For patients with COPD, the risk of developing HZ ranges from 50% to more than 200% higher than those without the diagnosis. Yet, a new study finds that those risks are not well known among COPD patients.

HZ—commonly called shingles—is more common with immunosuppression in general, according to the report in Vaccines. Researchers from the COPD Foundation and colleagues reported that awareness of that is surprisingly low among patients, however, and vaccine uptake is low.

To reach that conclusion, the study team conducted the Shingles Patient Prevention Study. Their primary objective was to assess the Advisory Committee on Infection Practices (ACIP)-preferred HZ vaccine use and the barriers to vaccination among people with COPD. A secondary objective was to quantify knowledge, beliefs, and attitudes regarding HZ and its burden among people with COPD.

Researchers assessed the impact of a 5-minute educational video on the awareness of the HZ risks associated with COPD. They also gauged interest in future HZ vaccination among participants who reported not having already completed ACIP-preferred HZ vaccinations.

Participants included U.S. members of the COPD Foundation's Patient-Powered Research Network aged 50 years and older who were surveyed in fall 2020. Responses were analyzed using descriptive and comparative statistics.

Results indicated that of the 735 respondents (59.6% female, mean age 68.5 years), 192 (26.1%) reported previous HZ. About a fourth (25.5%) reported increased COPD symptoms during HZ episodes.

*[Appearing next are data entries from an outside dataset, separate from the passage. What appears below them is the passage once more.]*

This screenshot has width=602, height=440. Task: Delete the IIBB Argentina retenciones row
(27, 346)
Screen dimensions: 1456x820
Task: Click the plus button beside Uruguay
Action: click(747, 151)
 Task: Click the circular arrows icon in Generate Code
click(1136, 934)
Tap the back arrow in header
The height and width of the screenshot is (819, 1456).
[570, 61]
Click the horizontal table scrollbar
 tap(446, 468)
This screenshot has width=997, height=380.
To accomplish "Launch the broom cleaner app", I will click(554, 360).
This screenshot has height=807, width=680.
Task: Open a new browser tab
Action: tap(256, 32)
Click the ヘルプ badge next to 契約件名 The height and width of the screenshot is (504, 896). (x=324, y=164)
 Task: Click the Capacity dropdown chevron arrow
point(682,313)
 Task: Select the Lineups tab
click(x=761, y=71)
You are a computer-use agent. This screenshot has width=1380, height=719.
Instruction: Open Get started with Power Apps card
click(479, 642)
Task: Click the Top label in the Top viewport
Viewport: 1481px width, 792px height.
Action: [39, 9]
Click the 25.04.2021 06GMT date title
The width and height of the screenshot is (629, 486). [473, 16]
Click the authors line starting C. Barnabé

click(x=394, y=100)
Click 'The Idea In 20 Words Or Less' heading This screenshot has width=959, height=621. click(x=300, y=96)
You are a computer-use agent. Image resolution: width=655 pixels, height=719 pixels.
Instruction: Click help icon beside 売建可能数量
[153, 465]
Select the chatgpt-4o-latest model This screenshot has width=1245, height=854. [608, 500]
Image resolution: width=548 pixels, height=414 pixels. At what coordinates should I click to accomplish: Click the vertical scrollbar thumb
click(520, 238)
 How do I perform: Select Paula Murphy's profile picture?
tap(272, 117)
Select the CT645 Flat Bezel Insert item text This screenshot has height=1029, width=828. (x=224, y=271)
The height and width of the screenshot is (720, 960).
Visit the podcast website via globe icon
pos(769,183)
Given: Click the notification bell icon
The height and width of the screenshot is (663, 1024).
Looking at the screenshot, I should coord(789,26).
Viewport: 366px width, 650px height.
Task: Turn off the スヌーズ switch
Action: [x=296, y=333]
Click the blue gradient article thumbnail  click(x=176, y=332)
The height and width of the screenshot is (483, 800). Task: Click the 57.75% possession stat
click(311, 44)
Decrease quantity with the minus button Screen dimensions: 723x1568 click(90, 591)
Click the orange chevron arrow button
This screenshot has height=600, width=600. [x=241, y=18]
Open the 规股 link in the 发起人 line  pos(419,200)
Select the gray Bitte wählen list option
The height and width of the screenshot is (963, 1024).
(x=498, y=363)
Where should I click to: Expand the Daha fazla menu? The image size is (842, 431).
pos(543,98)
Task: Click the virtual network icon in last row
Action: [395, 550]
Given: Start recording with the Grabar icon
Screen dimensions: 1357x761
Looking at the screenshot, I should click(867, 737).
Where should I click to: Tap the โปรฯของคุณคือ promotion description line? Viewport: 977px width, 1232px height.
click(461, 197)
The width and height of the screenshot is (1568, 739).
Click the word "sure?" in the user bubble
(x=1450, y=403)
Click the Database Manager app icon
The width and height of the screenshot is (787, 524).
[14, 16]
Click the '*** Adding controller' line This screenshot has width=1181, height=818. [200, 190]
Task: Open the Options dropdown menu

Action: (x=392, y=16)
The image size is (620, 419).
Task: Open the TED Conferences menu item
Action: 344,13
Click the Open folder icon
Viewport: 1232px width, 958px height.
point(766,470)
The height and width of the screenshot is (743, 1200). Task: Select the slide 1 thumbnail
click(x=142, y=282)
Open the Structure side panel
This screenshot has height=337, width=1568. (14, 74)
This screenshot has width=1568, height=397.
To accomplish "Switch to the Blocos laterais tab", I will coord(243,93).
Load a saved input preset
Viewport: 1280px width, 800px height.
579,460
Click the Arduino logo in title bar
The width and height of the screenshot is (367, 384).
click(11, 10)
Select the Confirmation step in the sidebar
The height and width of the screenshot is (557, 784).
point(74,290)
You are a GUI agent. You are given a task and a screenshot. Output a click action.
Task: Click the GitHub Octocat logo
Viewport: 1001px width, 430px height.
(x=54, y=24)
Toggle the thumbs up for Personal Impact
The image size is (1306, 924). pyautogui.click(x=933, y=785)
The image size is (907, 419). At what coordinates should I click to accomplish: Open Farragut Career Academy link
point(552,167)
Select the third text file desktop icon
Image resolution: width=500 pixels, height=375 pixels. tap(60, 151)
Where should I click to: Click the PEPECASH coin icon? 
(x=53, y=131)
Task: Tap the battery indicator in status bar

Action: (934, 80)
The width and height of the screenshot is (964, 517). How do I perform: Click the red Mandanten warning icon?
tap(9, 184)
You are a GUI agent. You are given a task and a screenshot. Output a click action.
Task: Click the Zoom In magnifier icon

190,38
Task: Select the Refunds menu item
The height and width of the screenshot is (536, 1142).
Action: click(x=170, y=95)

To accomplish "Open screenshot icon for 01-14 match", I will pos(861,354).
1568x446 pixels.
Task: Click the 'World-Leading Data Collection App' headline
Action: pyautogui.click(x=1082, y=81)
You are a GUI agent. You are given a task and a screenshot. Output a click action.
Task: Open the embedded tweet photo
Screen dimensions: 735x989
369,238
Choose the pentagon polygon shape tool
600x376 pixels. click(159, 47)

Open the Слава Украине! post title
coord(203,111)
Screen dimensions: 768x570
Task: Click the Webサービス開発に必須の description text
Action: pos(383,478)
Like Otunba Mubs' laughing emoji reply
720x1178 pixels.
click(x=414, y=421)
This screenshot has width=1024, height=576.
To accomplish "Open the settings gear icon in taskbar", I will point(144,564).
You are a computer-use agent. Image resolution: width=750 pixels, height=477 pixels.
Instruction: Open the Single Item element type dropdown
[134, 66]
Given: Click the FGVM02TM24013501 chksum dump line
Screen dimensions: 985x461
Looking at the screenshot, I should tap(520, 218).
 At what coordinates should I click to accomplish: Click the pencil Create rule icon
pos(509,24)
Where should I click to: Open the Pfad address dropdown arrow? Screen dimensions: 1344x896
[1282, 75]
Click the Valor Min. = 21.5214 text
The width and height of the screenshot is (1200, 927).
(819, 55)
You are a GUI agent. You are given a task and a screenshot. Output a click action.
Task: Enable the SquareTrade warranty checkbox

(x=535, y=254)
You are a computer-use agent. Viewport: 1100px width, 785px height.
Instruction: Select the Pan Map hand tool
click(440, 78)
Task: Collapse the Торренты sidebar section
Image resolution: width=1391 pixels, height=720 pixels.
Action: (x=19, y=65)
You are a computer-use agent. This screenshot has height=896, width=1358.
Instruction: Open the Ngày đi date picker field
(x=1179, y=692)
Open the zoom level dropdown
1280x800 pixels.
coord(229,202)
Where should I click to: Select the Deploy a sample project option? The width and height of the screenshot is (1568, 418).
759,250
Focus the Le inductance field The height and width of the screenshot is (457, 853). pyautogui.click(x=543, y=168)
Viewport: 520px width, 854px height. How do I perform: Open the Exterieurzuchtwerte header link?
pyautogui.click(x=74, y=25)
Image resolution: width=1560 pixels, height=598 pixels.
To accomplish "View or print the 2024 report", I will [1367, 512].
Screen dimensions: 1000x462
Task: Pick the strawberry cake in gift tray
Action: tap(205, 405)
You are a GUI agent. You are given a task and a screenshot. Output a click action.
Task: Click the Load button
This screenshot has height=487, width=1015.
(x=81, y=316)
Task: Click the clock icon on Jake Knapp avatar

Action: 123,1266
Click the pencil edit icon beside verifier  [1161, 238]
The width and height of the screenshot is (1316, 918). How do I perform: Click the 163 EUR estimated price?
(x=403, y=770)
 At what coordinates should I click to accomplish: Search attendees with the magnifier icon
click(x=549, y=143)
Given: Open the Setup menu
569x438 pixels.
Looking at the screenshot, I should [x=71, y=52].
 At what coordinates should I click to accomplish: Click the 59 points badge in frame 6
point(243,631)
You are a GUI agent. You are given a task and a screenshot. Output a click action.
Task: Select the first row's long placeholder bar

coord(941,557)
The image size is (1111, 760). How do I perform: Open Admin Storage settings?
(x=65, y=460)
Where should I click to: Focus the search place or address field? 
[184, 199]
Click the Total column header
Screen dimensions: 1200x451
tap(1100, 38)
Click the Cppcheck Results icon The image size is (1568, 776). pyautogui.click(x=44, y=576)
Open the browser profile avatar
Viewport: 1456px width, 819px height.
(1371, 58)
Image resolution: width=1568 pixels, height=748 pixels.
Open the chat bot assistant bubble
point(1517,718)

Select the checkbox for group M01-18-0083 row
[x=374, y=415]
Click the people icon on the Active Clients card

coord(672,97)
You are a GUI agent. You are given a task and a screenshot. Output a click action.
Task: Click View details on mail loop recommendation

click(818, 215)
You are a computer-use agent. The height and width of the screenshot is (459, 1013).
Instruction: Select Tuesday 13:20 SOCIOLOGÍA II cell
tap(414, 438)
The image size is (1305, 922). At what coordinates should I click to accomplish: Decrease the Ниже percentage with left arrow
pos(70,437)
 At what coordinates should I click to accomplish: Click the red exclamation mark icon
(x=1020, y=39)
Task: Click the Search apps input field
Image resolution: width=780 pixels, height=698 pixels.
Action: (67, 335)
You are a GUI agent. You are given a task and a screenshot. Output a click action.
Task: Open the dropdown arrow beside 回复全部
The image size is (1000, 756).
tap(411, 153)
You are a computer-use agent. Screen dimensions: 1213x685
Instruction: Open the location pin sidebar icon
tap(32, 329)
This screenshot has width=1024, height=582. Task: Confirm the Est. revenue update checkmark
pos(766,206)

The authors advised that most participants (94.0%) knew of HZ vaccines, although only 33.1% reported receiving the recombinant HZ vaccination, which is preferred by ACIP. Whether the patients recalled receiving HZ vaccine recommendations differed by healthcare provider: 68.8% primary care and 26.6% pulmonology offices.

Most respondents (74.7%) were unaware that COPD increases HZ risk, and the authors reported, "Among unvaccinated participants, interest in getting the HZ vaccine increased from 32.0% to 73.5% after watching the video. These results highlight the need for people with COPD to receive further HZ education, such as the 5-minute video, and HZ vaccine recommendations from healthcare professionals."

A study published by Chronic Obstructive Pulmonary Disease last year determined that healthcare-resource utilization and cost burden is higher in patients with COPD with versus without HZ. "These results could help to estimate the potential cost benefits of HZ vaccination among patients with COPD," wrote industry authors.

The retrospective, cohort study of adults aged 50 years and older in the U.S. used administrative claims data from Optum's deidentified Clinformatics Data Mart Database for commercially insured and Medicare Advantage members (2013-2018). Researchers identified two cohorts of patients with COPDÐ3,415 with HZ (COPD+/HZ+) and 35,360 without HZ (COPD+/HZ-).

The study team compared all-cause and COPD-related HRU rates and costs (2018 U.S. dollars) between cohorts for up to 12 months of follow-up.

Results indicated that patients in the COPD+/HZ+ versus COPD+/HZ- cohort had increased use of all-cause (adjusted incidence rate ratio [aIRR] 1.17; 95% CI 1.14, 1.21) and COPD-related (aIRR 1.27; 95% CI 1.21, 1.34) medical services (both P <.001) and higher mean total all-cause ($4,140 vs. $3,749 per person per month [PPPM]; adjusted cost difference +$313 PPPM) and COPD-related ($1,541 vs. $1,231 PPPM; +$152 PPPM) costs (both P <.004) in the year after HZ.